MATERIAL FOR THIS TASK

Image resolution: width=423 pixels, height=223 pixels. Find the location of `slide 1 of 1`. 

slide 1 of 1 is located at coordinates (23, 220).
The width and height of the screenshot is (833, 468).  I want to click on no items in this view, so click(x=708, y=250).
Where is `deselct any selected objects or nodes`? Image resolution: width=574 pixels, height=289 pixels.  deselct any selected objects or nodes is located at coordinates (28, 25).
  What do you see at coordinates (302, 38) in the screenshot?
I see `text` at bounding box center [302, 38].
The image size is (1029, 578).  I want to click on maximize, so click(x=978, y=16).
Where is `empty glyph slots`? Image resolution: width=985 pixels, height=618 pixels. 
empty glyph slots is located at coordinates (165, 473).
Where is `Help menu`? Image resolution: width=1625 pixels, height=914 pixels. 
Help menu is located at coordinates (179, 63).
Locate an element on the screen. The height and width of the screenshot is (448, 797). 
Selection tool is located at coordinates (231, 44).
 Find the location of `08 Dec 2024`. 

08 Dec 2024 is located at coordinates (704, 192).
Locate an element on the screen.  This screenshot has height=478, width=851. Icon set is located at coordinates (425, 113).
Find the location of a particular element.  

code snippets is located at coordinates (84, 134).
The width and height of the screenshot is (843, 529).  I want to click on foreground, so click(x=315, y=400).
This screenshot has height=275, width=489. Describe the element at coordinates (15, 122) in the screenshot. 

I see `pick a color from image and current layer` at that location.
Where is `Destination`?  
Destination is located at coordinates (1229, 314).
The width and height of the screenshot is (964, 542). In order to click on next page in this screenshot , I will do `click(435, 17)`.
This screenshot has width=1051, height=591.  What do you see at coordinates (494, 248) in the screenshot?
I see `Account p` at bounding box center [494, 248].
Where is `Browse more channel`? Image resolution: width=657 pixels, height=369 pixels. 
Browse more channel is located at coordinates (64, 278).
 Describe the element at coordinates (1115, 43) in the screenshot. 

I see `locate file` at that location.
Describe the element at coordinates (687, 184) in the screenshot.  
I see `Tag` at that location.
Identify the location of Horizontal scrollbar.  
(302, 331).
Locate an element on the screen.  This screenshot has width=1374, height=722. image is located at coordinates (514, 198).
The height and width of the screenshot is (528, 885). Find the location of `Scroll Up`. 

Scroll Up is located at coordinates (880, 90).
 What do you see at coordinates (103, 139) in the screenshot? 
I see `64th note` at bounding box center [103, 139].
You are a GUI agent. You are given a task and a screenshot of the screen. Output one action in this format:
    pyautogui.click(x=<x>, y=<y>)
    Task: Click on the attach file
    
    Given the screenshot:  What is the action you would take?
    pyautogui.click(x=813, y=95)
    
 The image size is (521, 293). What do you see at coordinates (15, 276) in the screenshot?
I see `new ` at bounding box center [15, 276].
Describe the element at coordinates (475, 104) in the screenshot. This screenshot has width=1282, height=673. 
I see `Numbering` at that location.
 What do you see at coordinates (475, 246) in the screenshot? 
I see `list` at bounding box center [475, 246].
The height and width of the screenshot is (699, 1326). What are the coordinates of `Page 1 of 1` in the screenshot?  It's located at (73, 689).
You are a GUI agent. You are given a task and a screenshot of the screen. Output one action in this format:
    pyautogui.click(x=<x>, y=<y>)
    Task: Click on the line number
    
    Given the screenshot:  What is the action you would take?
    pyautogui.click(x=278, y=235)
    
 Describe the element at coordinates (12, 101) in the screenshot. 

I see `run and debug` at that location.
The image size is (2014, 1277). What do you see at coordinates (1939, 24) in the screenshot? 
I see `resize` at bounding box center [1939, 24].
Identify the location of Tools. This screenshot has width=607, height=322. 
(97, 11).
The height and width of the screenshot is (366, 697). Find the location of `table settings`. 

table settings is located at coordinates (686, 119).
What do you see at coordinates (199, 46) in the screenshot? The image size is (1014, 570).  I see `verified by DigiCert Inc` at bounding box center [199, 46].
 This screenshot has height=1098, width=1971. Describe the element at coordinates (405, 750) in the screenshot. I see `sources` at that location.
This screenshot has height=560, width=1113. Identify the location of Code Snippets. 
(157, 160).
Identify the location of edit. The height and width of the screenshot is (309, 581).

BRIEF
Pick out each line in the listing above that contains the word "table", and copy those lines.

RESPONSE TO THE EXERCISE
The height and width of the screenshot is (366, 697). Find the location of `table settings`. 
table settings is located at coordinates (686, 119).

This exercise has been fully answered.